Anna Mariani (1935-2022)
23 de junho DE 2022 | Equipe IMS
Entre 1976 e 1987, Anna Mariani percorreu cerca de cem cidades, de sete estados do Nordeste do Brasil, para compor um rico retrato da arquitetura popular do país. O conjunto de mais de 2 mil fotos deu origem a uma exposição e a um livro, ambos com o nome de Pinturas e Platibandas. Exibido em vários países, este material integra o acervo que a fotógrafa, morta em 23/6/2022, aos 87 anos, doou em dezembro de 2021 ao Instituto Moreira Salles, com 20 mil imagens.
Anna nasceu no Rio, mas cresceu em Salvador. Estudou fotografia com Claude Kubrusly, Cristiano Mascaro e Maureen Bisilliat. Nos anos 1970, começou a viajar para o Recôncavo Baiano, documentando a paisagem, as manifestações culturais e o trabalho feminino em atividades tradicionais. Mas foi atraída pela arquitetura das casas simples, coloridas, com suas pinturas produzidas com cal, que resultam em efeito aquarelado, e suas platibandas – a parte superior da fachada, usada para esconder as calhas que impedem a água da chuva de cair sobre os pedestres. A isto dedicou dez anos de trabalho.
As fotografias da série foram expostas pela primeira vez na 19a Bienal Internacional de São Paulo, em 1987 e, depois mais de duas décadas, puderam puderam ser novamente vistas pelo público brasileiro em exposição realizada pelo IMS, com curadoria de Rodrigo Naves – a mostra foi inaugurada no IMS Rio em janeiro de 2010 e seguiu para o IMS de São Paulo, na antiga sede de Higienópolis, em junho do mesmo ano. Com ela, o instituto reeditou o livro Pinturas e platibandas, que fora publicado pela Mundo Cultural em 1987. A edição de 2010 do IMS, revista e ampliada pela própria autora, traz textos de Ariano Suassuna, Caetano Veloso e Jean Baudrillard.
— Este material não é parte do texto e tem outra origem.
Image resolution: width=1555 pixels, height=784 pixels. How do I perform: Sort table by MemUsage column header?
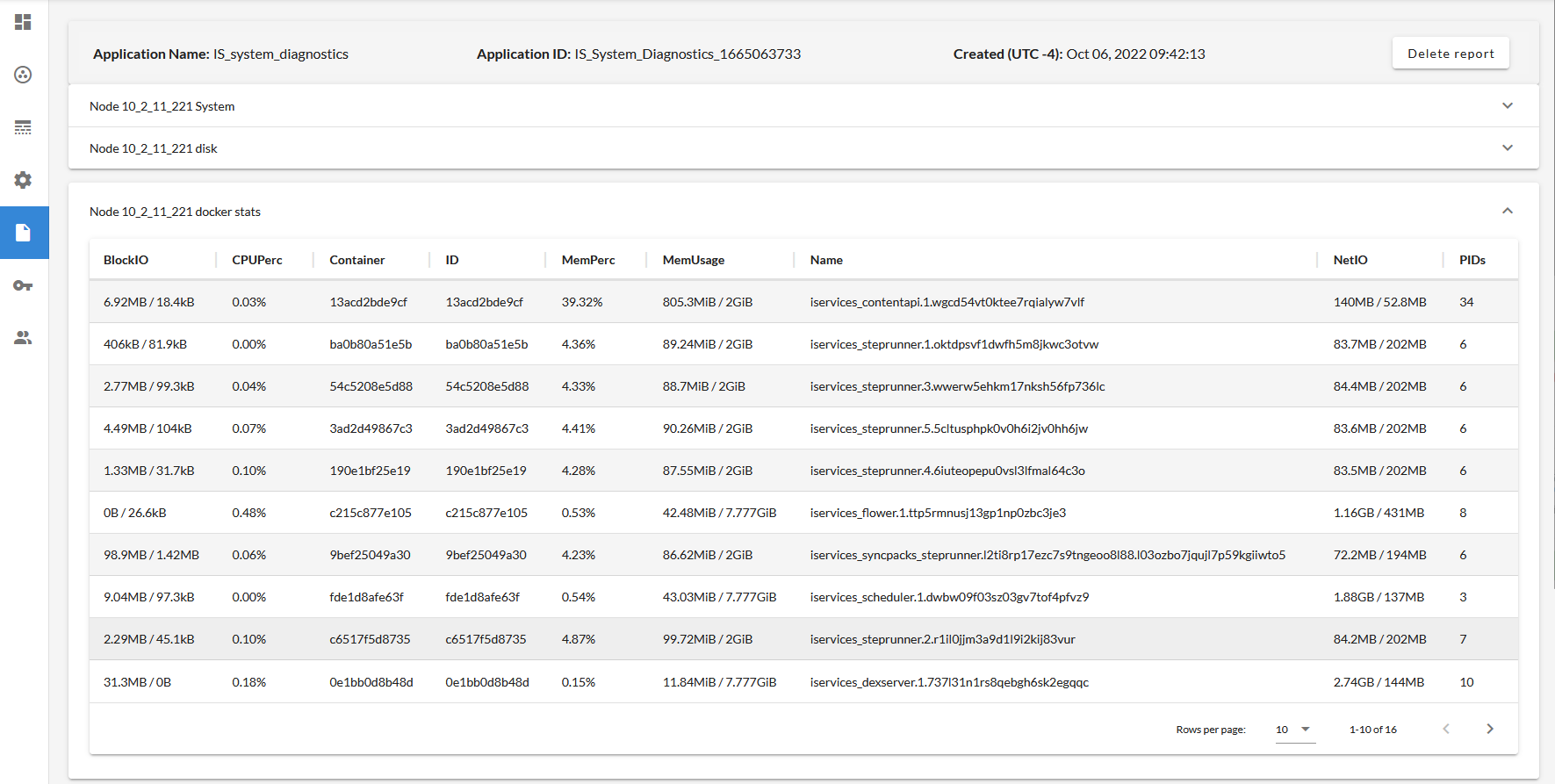693,260
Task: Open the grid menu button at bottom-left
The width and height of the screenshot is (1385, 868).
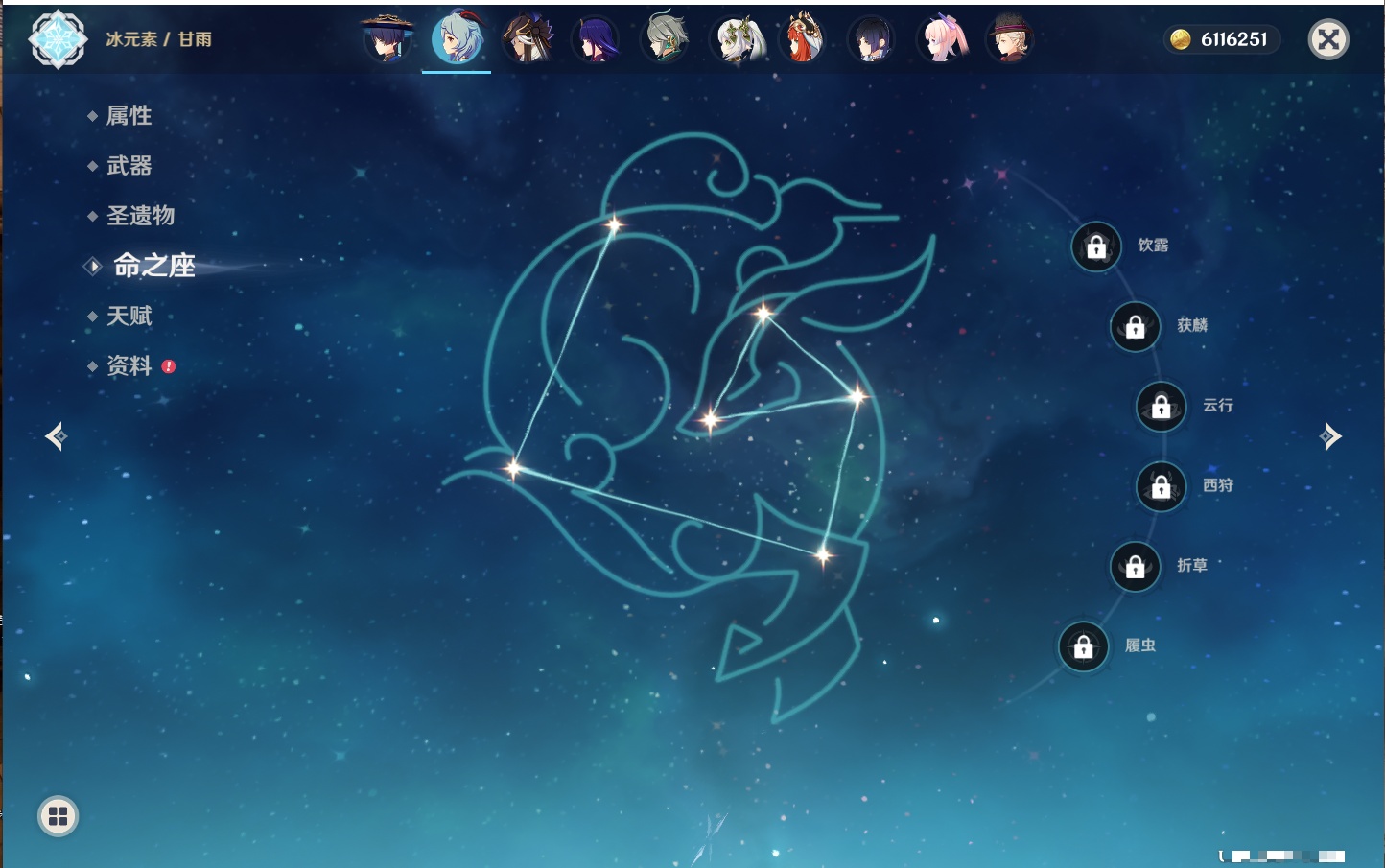Action: click(x=58, y=816)
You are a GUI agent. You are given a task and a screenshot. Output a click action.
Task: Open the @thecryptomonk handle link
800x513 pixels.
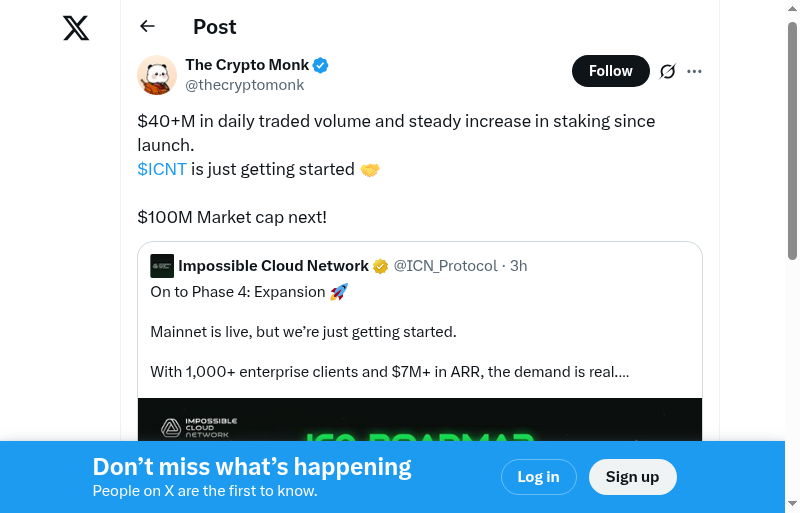click(x=245, y=85)
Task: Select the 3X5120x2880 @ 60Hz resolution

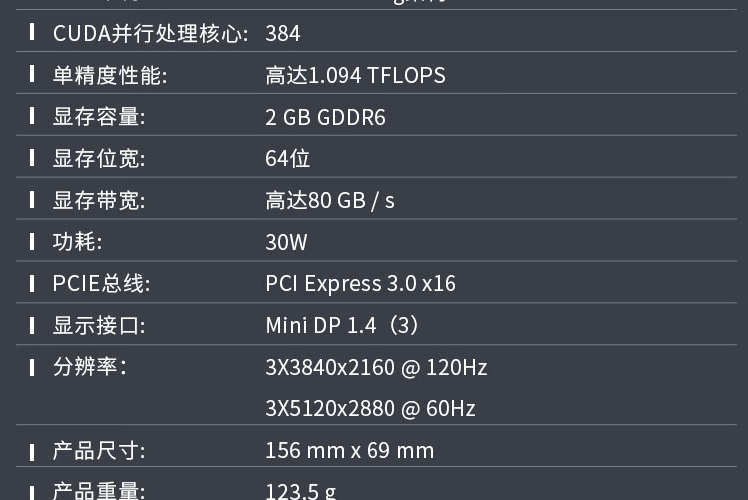Action: (370, 409)
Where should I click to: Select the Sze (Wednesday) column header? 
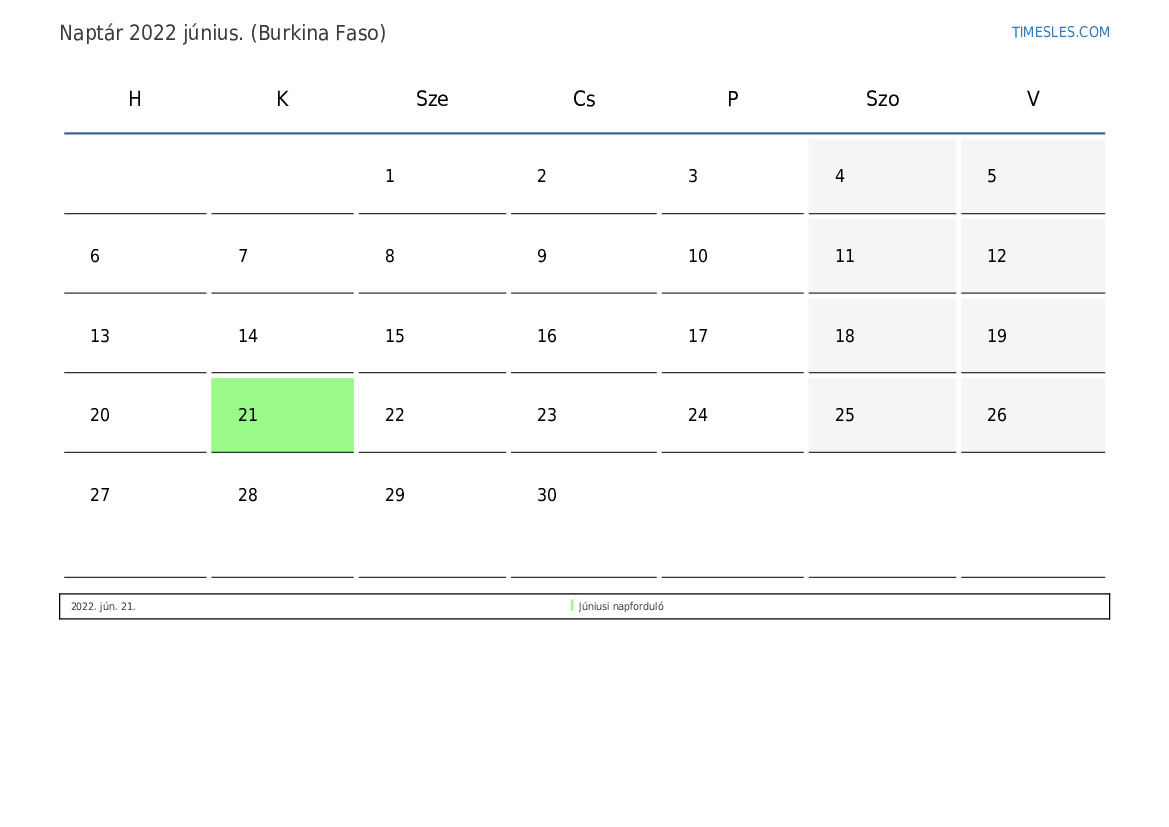[432, 99]
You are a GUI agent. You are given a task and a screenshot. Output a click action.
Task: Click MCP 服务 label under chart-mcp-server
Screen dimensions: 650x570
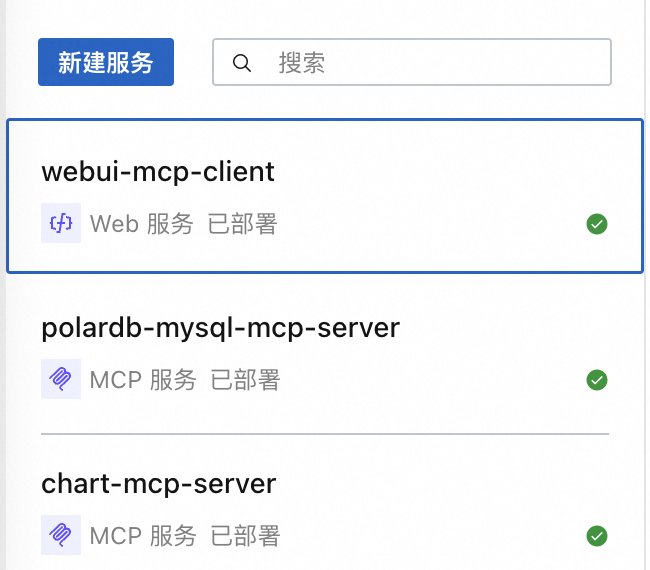[143, 536]
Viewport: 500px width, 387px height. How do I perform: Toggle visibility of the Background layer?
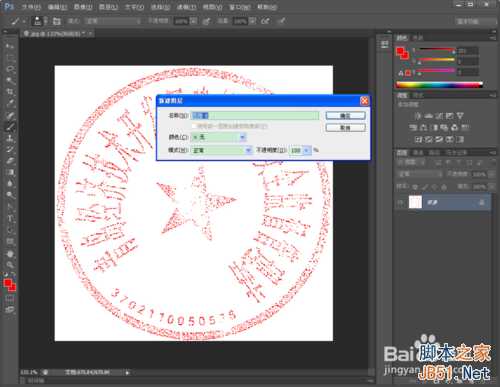tap(400, 202)
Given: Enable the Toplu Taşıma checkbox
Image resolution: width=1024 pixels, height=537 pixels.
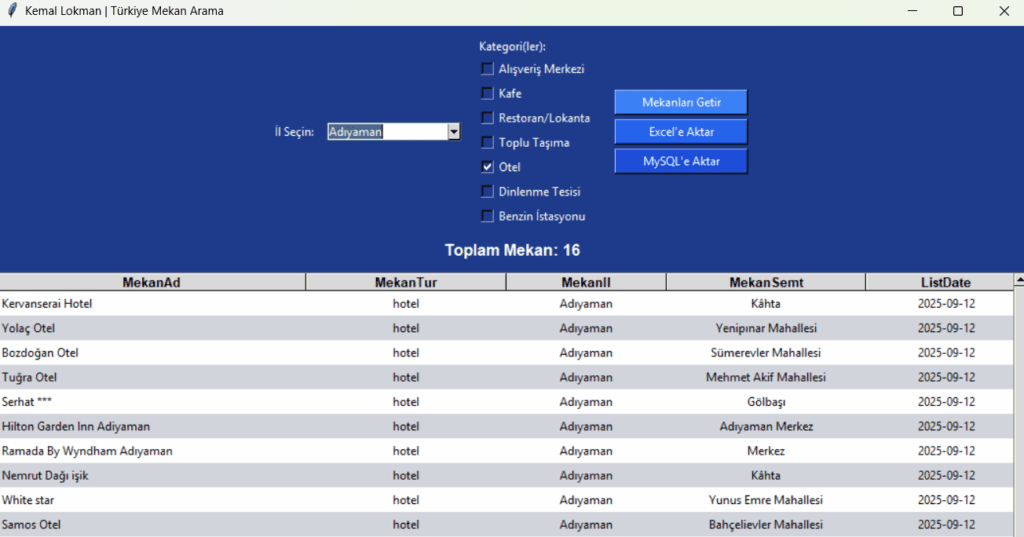Looking at the screenshot, I should pos(488,142).
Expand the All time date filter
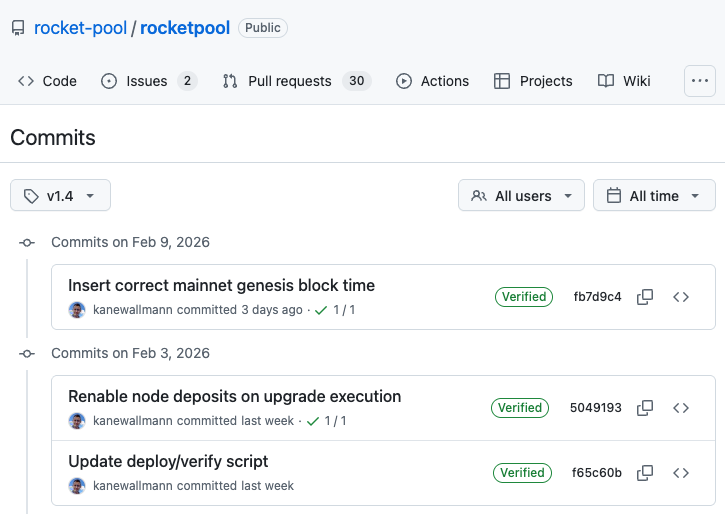The width and height of the screenshot is (725, 519). pos(654,196)
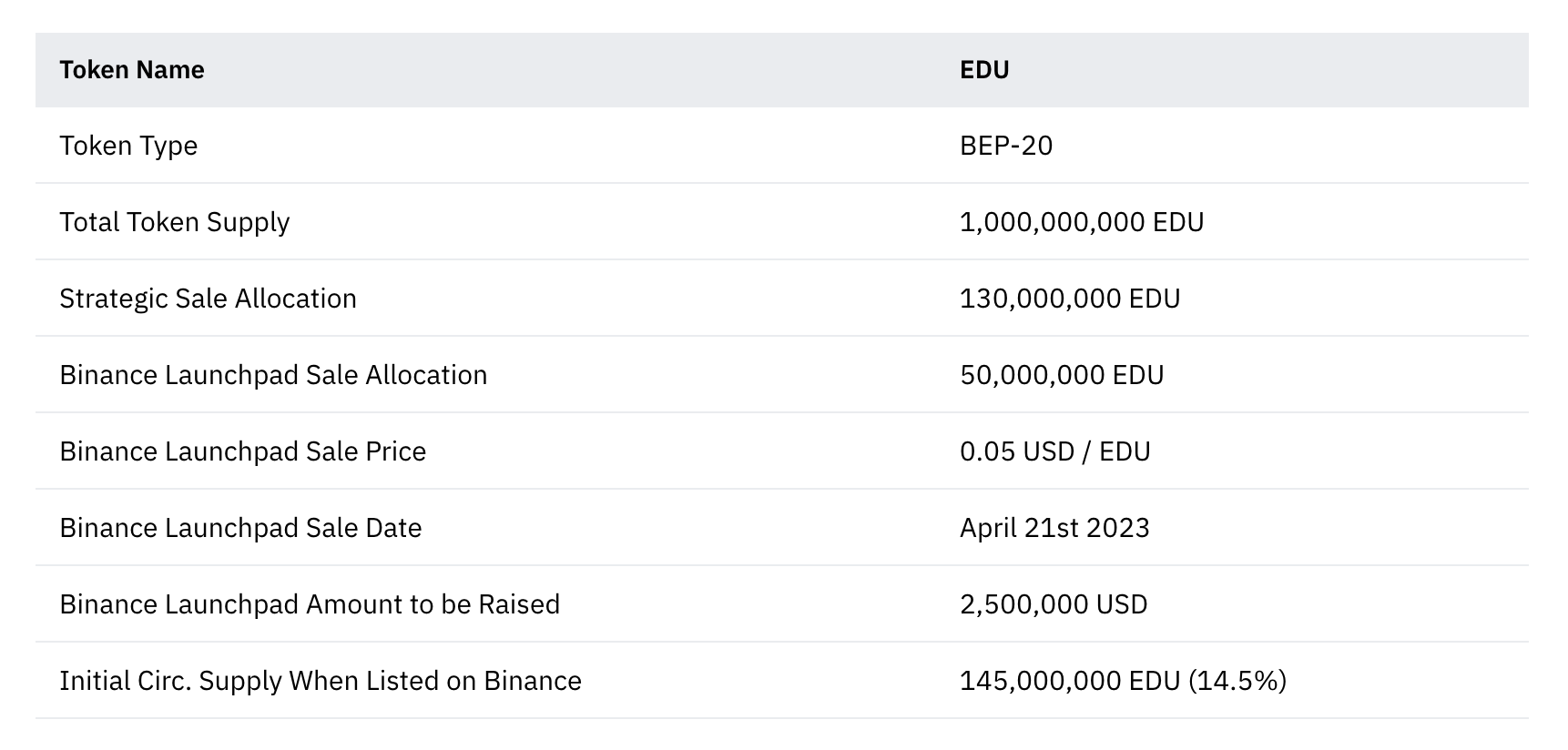
Task: Click 'April 21st' in the sale date
Action: [1013, 528]
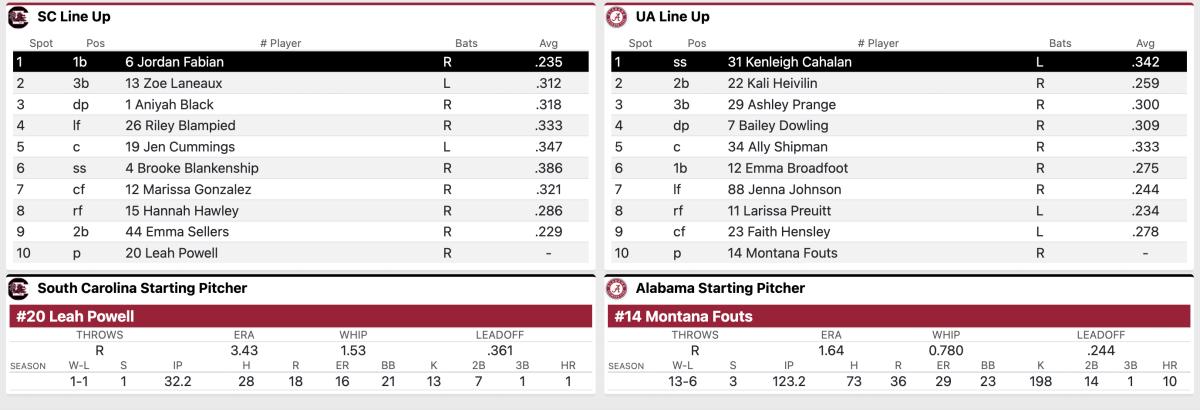Click the SC Line Up heading

coord(74,17)
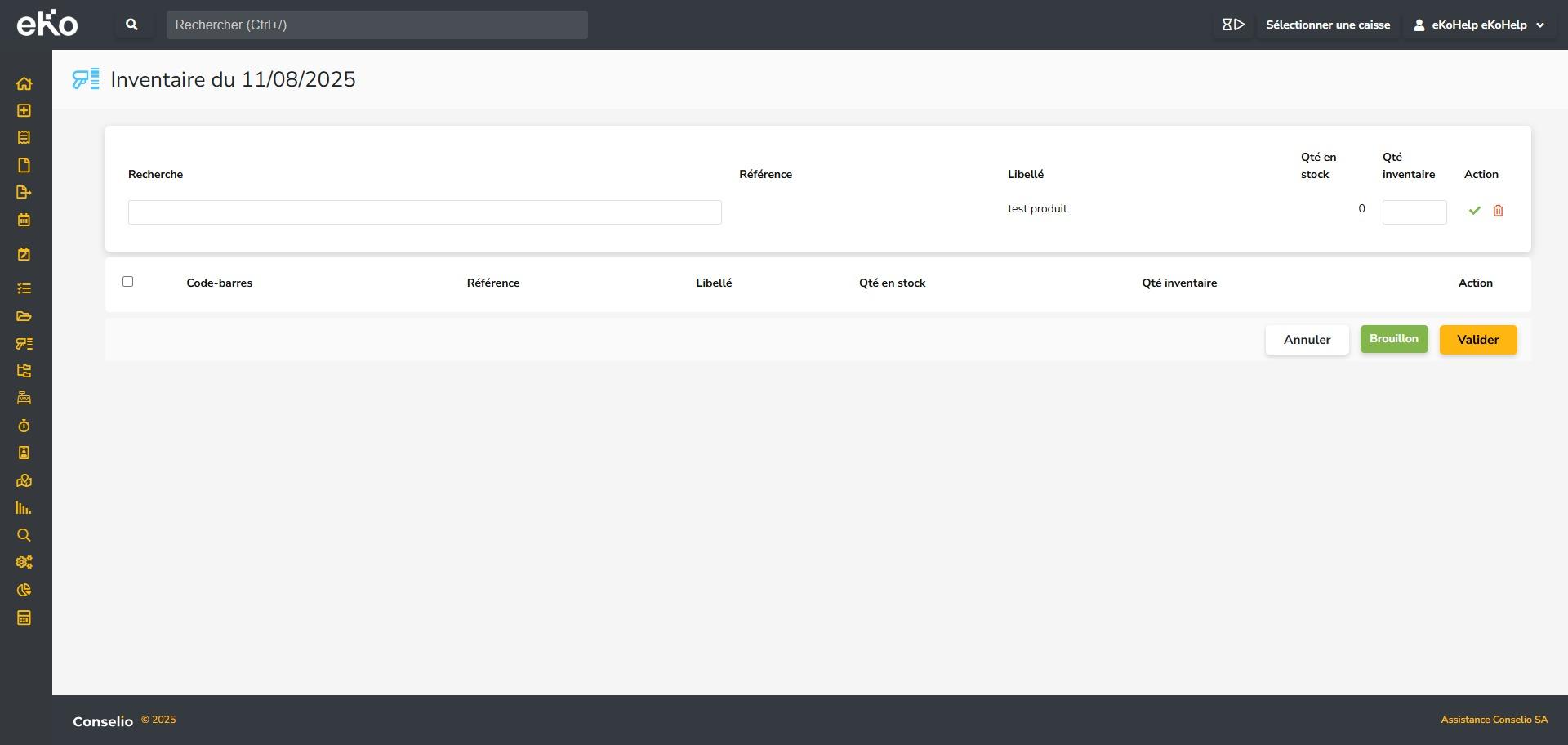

"O que dizem essas casas? Sob o sol-a-todo-sol do Nordeste brasileiro, em meio à dura vida humana, o que insinua sua lírica geometria?", pergunta Caetano em seu texto, escrito originalmente para o catálogo da exposição Des maisons comme des tableaux (Centre Georges Pompidou, Paris, setembro de 1988). E responde em seguida:
"De frente para a câmera de Anna Mariani, elas parecem esboçar um sorriso silencioso. A câmera não pretende interpretar os seus signos, mas entrar numa espécie de estado amoroso com a delicadeza de sua poesia. As fotografias são como monalisas pintadas por Volpi."
As fotografias apresentam as casas sempre em um ângulo frontal, sem a presença de pessoas e sem a interferência da paisagem. Em entrevista à jornalista Mona Dorf por ocasião da exposição no IMS, Anna relatou o caráter espontâneo da série: "Esse trabalho, eu nunca usei um tripé, eu nunca fiz um projeto. Eu ia andando, totalmente apaixonada pelo fenômeno e fazendo, fazendo…" Por isso, conta ela, quando surgiu a ideia da publicação, começou a tentar registrar as casas de uma mesma distância, contada a partir da porta de cada uma, para garantir unidade visual. No livro, ela fala um pouco mais: “As fachadas [...] possuem semelhanças e, ao mesmo tempo, são profundamente singulares. Não defendo que sejam modelos para novas construções nem que este padrão deva ser mantido para sempre, posto que vivemos numa era de transformações nunca vistas e cabe às populações a decisão de manter a tradição ou atender a novos anseios e propostas oferecidas a cada dia. O livro é registro fotográfico de um tema num tempo e num espaço que tive a sorte de conhecer”.
Em 1992, Anna Mariani publicou outra obra, Paisagens, impressões – O semi-árido brasileiro, reunindo fotografias de paisagens nordestinas realizadas ao longo de três décadas.